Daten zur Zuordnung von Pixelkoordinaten
================

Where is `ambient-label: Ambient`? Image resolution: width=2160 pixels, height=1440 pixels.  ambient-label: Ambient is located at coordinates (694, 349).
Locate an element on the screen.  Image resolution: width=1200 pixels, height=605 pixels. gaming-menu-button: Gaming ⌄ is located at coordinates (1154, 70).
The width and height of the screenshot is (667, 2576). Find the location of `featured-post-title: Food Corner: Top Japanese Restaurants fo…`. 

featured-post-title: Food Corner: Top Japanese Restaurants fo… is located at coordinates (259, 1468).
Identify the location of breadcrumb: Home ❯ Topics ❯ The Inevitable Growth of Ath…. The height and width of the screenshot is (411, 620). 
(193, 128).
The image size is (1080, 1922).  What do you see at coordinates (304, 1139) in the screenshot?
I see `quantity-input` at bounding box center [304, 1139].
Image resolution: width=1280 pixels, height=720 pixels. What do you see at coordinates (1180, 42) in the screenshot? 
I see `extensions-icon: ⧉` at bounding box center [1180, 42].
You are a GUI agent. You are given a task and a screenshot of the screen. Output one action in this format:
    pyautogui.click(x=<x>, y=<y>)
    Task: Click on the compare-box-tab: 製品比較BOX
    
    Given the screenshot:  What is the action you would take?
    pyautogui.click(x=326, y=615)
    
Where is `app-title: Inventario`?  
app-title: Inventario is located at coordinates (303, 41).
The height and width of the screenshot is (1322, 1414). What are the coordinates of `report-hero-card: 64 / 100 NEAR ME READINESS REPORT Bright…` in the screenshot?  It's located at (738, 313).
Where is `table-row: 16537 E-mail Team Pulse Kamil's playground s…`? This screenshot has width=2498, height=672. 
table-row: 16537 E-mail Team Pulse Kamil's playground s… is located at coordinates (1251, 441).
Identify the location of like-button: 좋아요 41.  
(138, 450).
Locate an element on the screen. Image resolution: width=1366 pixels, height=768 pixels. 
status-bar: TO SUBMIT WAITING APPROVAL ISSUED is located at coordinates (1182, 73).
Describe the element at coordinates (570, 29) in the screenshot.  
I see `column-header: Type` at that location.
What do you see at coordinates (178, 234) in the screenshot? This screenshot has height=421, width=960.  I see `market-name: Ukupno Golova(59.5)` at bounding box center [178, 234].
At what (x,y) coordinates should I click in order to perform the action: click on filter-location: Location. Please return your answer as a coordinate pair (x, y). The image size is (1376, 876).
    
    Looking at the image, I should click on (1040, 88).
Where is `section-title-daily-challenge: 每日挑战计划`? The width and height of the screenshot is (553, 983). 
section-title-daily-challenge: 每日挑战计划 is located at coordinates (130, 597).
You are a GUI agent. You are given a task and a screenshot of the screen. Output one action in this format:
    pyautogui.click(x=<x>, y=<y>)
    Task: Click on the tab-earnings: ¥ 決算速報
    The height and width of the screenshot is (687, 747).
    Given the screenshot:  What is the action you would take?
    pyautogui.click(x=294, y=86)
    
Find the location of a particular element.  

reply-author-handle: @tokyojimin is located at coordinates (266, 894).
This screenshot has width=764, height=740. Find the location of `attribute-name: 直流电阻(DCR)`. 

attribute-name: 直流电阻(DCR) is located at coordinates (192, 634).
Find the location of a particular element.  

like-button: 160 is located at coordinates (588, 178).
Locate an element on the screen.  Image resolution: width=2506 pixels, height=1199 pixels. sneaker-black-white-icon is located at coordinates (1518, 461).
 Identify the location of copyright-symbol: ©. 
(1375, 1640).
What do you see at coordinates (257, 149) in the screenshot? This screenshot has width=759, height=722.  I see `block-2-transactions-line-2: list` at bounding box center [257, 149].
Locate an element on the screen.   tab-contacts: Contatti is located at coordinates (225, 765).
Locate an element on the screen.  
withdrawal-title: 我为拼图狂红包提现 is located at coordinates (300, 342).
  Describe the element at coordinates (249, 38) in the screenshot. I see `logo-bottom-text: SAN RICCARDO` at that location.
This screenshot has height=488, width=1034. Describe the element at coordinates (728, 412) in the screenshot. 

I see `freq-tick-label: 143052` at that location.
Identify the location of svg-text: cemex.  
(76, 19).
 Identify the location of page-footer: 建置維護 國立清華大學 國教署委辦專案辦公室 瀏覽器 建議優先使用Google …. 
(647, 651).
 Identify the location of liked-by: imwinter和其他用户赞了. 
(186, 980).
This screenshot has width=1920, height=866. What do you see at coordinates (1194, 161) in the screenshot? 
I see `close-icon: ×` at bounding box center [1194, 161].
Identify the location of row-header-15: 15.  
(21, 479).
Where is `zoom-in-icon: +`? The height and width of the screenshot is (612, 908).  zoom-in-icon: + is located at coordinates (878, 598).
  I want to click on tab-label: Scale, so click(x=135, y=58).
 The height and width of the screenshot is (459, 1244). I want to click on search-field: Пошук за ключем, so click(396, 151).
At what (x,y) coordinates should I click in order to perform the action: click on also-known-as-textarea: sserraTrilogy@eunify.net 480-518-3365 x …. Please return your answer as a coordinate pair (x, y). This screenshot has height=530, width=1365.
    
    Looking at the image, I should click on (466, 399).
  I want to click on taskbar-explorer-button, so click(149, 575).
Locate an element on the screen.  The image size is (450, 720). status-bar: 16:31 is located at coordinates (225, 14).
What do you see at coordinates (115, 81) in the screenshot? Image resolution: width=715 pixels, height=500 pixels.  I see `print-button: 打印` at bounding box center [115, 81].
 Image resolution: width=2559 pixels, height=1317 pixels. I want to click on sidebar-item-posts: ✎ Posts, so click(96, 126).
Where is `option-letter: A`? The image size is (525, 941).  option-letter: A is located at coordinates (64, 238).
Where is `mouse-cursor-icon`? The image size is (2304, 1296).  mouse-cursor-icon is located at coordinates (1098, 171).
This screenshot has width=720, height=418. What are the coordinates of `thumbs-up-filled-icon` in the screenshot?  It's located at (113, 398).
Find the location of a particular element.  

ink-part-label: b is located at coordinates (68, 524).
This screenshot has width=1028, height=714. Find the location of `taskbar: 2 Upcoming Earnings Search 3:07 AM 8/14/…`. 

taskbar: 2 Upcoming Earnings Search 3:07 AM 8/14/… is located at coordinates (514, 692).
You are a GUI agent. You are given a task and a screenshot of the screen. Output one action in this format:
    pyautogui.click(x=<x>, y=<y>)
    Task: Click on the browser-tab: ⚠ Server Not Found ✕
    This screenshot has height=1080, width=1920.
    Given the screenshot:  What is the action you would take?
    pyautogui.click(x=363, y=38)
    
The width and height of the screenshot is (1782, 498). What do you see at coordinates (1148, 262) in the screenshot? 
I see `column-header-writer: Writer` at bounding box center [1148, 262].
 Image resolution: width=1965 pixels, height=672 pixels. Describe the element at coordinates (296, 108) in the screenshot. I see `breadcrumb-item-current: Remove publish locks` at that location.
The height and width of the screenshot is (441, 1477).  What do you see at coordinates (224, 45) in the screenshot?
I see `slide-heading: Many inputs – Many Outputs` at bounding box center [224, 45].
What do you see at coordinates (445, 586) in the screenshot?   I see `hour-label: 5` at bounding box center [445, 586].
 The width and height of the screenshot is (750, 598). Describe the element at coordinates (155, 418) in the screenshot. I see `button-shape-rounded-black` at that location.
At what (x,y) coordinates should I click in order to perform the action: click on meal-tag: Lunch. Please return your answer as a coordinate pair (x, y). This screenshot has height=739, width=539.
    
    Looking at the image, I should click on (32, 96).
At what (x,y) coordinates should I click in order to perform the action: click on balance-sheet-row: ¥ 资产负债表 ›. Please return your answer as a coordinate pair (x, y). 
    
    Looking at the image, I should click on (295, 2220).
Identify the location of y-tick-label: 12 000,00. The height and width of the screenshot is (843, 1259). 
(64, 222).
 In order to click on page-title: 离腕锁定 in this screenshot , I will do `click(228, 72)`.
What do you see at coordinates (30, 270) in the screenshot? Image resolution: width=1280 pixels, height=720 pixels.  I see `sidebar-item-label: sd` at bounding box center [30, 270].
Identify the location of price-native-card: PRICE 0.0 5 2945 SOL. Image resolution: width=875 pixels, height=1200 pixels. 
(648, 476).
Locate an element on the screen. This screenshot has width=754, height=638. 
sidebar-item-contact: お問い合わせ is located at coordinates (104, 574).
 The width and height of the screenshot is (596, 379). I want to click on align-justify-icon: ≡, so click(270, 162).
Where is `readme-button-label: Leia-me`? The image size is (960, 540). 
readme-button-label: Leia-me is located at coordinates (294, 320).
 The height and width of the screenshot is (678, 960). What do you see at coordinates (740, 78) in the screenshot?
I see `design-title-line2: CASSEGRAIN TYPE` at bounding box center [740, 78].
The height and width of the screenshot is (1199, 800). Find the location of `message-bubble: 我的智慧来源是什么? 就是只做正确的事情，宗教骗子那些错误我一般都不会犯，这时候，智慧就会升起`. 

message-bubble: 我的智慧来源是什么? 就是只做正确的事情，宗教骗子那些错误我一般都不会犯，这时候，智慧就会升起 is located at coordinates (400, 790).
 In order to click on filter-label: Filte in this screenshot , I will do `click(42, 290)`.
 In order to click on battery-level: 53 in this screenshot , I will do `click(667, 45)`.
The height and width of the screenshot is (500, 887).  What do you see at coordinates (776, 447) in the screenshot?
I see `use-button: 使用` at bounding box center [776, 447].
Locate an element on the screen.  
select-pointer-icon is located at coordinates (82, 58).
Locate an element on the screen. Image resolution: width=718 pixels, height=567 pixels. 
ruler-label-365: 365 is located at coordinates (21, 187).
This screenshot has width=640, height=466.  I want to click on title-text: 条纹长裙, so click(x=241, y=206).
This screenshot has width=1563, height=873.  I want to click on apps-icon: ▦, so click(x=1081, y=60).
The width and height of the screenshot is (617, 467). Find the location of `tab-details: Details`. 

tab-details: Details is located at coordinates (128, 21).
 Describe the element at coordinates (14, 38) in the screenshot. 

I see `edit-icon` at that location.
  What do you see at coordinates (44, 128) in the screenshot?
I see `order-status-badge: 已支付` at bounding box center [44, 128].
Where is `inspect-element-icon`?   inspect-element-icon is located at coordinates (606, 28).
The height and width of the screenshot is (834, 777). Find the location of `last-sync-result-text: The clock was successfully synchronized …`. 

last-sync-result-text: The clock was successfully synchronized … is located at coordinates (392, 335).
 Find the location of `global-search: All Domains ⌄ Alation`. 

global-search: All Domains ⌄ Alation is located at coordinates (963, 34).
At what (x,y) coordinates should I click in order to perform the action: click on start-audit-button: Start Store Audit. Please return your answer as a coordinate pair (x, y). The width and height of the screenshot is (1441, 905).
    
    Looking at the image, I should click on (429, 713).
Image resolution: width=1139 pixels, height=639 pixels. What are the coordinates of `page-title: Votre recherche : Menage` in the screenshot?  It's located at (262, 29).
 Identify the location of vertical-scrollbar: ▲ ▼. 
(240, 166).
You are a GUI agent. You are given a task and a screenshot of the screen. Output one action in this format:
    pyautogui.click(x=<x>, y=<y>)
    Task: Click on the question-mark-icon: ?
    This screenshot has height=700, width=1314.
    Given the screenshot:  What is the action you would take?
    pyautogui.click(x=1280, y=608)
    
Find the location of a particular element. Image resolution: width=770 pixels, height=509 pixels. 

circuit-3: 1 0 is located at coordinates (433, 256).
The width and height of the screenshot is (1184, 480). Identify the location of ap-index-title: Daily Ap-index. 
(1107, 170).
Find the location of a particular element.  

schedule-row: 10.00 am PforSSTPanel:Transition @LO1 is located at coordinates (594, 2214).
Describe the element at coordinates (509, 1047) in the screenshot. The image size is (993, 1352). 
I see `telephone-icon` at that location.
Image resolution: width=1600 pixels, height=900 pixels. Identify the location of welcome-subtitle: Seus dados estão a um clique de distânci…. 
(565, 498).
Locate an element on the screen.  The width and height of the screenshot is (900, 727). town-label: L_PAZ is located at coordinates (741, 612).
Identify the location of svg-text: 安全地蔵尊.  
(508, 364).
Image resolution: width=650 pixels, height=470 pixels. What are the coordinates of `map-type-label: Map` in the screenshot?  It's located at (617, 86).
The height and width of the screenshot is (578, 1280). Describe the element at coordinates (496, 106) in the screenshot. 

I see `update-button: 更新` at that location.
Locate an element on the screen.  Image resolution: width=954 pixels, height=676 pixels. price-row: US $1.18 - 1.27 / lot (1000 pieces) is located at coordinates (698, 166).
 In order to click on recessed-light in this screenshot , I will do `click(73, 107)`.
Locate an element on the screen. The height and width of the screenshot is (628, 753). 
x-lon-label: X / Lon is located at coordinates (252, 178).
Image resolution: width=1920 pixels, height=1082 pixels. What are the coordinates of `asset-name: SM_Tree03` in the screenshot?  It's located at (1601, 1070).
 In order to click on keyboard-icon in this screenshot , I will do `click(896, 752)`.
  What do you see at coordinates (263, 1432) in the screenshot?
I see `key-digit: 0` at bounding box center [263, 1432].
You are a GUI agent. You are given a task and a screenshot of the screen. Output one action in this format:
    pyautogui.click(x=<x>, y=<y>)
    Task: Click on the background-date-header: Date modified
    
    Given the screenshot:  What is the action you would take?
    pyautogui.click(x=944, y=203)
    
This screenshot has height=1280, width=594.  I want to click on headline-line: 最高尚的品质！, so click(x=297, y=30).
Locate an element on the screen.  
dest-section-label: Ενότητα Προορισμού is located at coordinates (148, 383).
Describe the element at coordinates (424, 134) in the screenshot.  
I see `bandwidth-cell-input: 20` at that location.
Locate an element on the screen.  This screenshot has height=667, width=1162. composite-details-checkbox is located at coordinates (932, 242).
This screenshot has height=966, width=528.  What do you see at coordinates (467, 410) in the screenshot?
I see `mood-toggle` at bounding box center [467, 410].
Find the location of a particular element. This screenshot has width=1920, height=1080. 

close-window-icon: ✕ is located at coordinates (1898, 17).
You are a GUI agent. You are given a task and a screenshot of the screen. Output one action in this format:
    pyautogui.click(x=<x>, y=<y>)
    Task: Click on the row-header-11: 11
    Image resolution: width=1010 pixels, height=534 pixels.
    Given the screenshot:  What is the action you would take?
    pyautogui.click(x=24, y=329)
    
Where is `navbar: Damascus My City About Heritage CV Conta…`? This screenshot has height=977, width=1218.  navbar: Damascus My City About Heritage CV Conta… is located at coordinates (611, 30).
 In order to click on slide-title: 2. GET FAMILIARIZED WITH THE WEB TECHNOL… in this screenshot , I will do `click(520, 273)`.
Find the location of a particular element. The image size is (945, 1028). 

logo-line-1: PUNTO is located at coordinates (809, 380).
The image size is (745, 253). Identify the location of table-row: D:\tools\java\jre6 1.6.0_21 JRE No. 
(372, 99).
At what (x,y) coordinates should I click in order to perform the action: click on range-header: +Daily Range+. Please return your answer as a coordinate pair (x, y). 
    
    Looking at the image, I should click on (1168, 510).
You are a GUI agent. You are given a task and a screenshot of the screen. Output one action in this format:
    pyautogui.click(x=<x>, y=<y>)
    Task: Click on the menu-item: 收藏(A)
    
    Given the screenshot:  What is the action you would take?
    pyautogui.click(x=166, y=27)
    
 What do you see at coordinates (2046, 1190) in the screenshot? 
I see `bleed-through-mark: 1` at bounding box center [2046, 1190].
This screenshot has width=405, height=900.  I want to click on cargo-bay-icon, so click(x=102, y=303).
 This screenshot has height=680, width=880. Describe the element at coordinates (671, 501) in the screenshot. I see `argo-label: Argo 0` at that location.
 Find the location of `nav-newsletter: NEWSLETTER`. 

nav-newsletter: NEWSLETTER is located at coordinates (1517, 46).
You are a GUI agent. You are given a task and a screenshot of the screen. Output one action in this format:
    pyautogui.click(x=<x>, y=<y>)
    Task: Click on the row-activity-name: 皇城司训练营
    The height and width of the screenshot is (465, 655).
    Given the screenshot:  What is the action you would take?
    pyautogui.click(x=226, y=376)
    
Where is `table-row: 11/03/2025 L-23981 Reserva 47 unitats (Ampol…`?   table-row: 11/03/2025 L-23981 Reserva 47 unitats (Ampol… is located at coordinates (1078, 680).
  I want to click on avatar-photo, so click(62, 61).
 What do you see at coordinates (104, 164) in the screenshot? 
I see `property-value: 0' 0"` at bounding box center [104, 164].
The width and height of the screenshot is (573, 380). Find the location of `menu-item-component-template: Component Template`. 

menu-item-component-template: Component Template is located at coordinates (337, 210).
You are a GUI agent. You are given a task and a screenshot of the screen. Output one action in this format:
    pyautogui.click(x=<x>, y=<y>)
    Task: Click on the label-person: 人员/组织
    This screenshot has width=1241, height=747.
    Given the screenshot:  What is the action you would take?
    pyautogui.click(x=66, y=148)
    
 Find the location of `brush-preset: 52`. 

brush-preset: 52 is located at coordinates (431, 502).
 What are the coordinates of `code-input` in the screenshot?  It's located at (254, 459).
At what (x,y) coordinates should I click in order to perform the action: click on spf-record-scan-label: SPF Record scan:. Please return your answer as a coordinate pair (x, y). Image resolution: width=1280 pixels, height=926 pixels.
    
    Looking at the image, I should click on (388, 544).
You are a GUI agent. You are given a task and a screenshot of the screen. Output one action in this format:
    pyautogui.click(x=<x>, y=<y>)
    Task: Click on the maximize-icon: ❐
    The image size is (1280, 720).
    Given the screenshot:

================

Arbeitsauftrag ▸ Kannst du den Abschnitt, der mit der Zeile mit „Identify the location of row-header-15: 15.“ beginnt und mit der Zeile mit „pyautogui.click(x=363, y=38)“ endet, Zeichen für Zeichen wiederholen? Beide Zeilen gehören dazu.

Übungsergebnis ▸
Identify the location of row-header-15: 15.  
(21, 479).
Where is `zoom-in-icon: +`? The height and width of the screenshot is (612, 908).  zoom-in-icon: + is located at coordinates (878, 598).
  I want to click on tab-label: Scale, so click(x=135, y=58).
 The height and width of the screenshot is (459, 1244). I want to click on search-field: Пошук за ключем, so click(396, 151).
At what (x,y) coordinates should I click in order to perform the action: click on also-known-as-textarea: sserraTrilogy@eunify.net 480-518-3365 x …. Please return your answer as a coordinate pair (x, y). This screenshot has height=530, width=1365.
    
    Looking at the image, I should click on (466, 399).
  I want to click on taskbar-explorer-button, so click(149, 575).
Locate an element on the screen.  The image size is (450, 720). status-bar: 16:31 is located at coordinates (225, 14).
What do you see at coordinates (115, 81) in the screenshot? Image resolution: width=715 pixels, height=500 pixels.  I see `print-button: 打印` at bounding box center [115, 81].
 Image resolution: width=2559 pixels, height=1317 pixels. I want to click on sidebar-item-posts: ✎ Posts, so click(96, 126).
Where is `option-letter: A`? The image size is (525, 941).  option-letter: A is located at coordinates (64, 238).
Where is `mouse-cursor-icon`? The image size is (2304, 1296).  mouse-cursor-icon is located at coordinates (1098, 171).
This screenshot has width=720, height=418. What are the coordinates of `thumbs-up-filled-icon` in the screenshot?  It's located at (113, 398).
Find the location of a particular element.  

ink-part-label: b is located at coordinates (68, 524).
This screenshot has width=1028, height=714. Find the location of `taskbar: 2 Upcoming Earnings Search 3:07 AM 8/14/…`. 

taskbar: 2 Upcoming Earnings Search 3:07 AM 8/14/… is located at coordinates (514, 692).
You are a GUI agent. You are given a task and a screenshot of the screen. Output one action in this format:
    pyautogui.click(x=<x>, y=<y>)
    Task: Click on the browser-tab: ⚠ Server Not Found ✕
    This screenshot has height=1080, width=1920.
    Given the screenshot:  What is the action you would take?
    pyautogui.click(x=363, y=38)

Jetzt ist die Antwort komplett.